--- Record extracts Enclosed Below ---
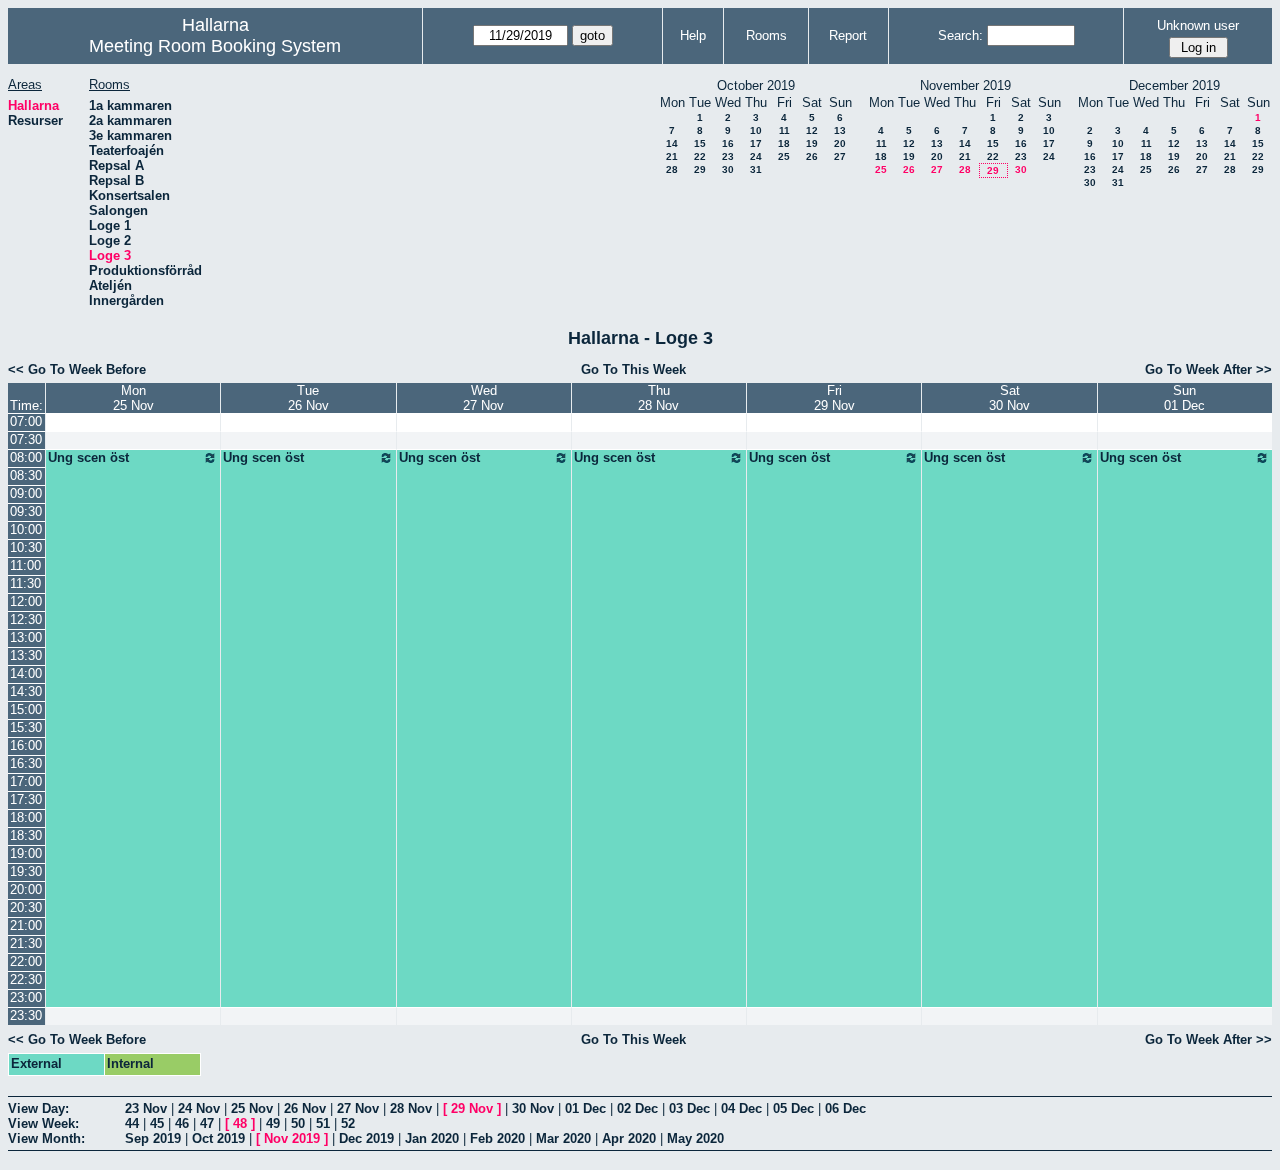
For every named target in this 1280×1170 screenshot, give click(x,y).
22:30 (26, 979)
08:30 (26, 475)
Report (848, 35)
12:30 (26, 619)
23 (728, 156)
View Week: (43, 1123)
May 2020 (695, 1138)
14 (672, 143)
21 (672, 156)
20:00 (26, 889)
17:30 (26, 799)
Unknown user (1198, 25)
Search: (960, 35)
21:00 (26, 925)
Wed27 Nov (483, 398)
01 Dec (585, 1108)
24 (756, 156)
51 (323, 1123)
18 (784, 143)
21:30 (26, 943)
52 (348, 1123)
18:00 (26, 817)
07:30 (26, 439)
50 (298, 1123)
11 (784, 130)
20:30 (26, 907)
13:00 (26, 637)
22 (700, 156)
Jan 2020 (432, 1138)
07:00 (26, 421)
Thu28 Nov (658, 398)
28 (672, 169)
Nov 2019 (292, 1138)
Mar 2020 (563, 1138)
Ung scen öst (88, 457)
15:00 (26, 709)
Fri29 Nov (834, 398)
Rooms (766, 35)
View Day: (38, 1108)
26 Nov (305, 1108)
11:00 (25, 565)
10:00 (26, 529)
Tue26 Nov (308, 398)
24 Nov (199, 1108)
--- End of Enclosed Record extracts ---
--- Record extracts Enclosed Below ---
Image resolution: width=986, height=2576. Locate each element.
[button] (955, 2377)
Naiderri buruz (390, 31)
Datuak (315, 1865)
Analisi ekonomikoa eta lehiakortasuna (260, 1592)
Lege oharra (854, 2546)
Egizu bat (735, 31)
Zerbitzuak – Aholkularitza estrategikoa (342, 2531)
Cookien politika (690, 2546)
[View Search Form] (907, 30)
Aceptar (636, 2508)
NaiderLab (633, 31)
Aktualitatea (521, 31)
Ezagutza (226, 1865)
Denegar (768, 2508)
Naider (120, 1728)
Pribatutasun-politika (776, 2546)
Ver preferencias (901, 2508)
--- End of Enclosed Record extracts ---
• What is required
Lines wanted from the listing above: the line with "View Week: (43, 1123)" up to and including the line with "24 Nov (199, 1108)". Please write them out exactly, adding nothing else.

• The answer
View Week: (43, 1123)
May 2020 (695, 1138)
14 (672, 143)
21 (672, 156)
20:00 (26, 889)
17:30 (26, 799)
Unknown user (1198, 25)
Search: (960, 35)
21:00 (26, 925)
Wed27 Nov (483, 398)
01 Dec (585, 1108)
24 (756, 156)
51 (323, 1123)
18 (784, 143)
21:30 (26, 943)
52 (348, 1123)
18:00 (26, 817)
07:30 (26, 439)
50 (298, 1123)
11 (784, 130)
20:30 (26, 907)
13:00 (26, 637)
22 (700, 156)
Jan 2020 (432, 1138)
07:00 (26, 421)
Thu28 Nov (658, 398)
28 (672, 169)
Nov 2019 (292, 1138)
Mar 2020 (563, 1138)
Ung scen öst (88, 457)
15:00 (26, 709)
Fri29 Nov (834, 398)
Rooms (766, 35)
View Day: (38, 1108)
26 Nov (305, 1108)
11:00 (25, 565)
10:00 (26, 529)
Tue26 Nov (308, 398)
24 Nov (199, 1108)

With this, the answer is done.